Problem details:
Render everything in the records from the line containing "The width and height of the screenshot is (720, 1600)." down to the line containing "This screenshot has width=1080, height=618.", both included, as a Markdown table with the columns No. and Line. Leave out blank lines.

Pixel coordinate grounding data
-*-

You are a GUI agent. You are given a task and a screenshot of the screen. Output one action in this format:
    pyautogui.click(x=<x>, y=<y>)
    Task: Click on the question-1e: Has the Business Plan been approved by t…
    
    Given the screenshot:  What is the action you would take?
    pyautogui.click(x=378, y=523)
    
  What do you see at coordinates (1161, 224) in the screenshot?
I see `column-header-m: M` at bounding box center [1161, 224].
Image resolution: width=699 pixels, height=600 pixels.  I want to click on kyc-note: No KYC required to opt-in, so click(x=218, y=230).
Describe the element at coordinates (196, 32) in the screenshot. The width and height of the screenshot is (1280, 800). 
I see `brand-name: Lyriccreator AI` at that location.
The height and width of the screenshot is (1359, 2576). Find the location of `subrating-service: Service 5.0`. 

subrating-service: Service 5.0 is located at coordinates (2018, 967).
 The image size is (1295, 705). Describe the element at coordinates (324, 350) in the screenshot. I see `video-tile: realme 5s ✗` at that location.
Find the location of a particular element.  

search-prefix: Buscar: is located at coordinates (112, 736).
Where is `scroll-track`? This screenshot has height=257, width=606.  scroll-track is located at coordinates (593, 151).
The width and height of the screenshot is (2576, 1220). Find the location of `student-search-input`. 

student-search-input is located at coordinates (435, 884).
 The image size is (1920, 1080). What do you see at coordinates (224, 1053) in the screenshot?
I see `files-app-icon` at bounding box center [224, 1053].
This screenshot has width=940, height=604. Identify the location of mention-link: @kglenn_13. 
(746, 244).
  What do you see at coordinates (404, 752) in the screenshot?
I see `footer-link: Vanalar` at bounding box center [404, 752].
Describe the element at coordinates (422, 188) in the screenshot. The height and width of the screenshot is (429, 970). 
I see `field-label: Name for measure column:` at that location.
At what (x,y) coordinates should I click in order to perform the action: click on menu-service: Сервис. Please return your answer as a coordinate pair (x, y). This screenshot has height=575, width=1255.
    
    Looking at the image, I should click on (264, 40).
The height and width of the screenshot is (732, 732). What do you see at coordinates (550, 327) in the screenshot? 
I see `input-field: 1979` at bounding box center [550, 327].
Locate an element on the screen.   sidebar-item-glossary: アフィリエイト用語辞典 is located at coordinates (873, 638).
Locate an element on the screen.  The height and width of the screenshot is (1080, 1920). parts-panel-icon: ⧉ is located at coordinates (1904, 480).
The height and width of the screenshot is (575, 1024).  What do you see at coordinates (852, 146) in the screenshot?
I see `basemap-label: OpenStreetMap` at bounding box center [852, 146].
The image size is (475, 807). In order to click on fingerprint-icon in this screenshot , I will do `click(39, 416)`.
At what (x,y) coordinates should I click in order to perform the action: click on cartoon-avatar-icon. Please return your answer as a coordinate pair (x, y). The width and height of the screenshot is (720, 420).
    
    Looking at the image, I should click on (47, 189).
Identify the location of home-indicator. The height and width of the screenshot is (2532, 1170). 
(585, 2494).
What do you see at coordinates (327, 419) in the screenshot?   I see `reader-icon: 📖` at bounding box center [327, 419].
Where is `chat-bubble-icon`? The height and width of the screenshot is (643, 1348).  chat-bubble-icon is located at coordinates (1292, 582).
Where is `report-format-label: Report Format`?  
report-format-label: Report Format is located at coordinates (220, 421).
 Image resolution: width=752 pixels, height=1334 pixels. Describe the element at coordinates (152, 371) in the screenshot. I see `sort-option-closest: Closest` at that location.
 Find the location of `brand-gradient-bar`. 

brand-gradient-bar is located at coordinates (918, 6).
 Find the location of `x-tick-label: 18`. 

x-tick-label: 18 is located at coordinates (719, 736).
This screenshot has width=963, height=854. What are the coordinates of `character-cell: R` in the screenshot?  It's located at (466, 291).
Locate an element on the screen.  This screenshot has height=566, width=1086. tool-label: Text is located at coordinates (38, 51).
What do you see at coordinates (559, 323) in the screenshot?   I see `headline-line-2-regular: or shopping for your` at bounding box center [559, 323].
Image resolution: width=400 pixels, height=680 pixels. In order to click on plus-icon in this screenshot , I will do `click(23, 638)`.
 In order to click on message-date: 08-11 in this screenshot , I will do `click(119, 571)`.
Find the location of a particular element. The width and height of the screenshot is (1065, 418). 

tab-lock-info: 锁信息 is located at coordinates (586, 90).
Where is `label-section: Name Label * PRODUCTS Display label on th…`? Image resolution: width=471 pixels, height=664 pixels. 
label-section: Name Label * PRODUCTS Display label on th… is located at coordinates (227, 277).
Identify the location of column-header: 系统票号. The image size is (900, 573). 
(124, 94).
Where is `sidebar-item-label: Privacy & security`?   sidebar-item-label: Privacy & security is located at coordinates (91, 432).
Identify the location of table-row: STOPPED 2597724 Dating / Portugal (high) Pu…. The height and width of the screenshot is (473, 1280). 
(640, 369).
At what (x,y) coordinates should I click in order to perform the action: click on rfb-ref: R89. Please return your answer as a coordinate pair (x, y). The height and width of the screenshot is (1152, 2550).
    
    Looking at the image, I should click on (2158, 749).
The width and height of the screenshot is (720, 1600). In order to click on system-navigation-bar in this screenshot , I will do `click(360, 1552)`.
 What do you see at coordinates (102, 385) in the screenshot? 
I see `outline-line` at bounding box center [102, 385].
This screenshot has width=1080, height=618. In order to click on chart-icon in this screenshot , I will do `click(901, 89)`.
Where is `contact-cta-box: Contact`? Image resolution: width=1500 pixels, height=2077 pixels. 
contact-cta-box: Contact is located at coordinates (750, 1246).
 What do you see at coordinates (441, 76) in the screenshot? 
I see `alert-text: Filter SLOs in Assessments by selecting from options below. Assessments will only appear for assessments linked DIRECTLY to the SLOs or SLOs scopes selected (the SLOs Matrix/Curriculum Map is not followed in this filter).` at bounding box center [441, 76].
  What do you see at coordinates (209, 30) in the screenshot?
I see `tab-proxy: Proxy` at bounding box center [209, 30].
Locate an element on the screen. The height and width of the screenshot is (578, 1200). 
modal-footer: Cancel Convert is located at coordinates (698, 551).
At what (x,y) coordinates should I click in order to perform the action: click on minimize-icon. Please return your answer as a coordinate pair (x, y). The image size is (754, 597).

-*-

Written reply:
| No. | Line |
|---|---|
| 1 | The width and height of the screenshot is (720, 1600). In order to click on system-navigation-bar in this screenshot , I will do `click(360, 1552)`. |
| 2 |  What do you see at coordinates (102, 385) in the screenshot?  |
| 3 | I see `outline-line` at bounding box center [102, 385]. |
| 4 | This screenshot has width=1080, height=618. In order to click on chart-icon in this screenshot , I will do `click(901, 89)`. |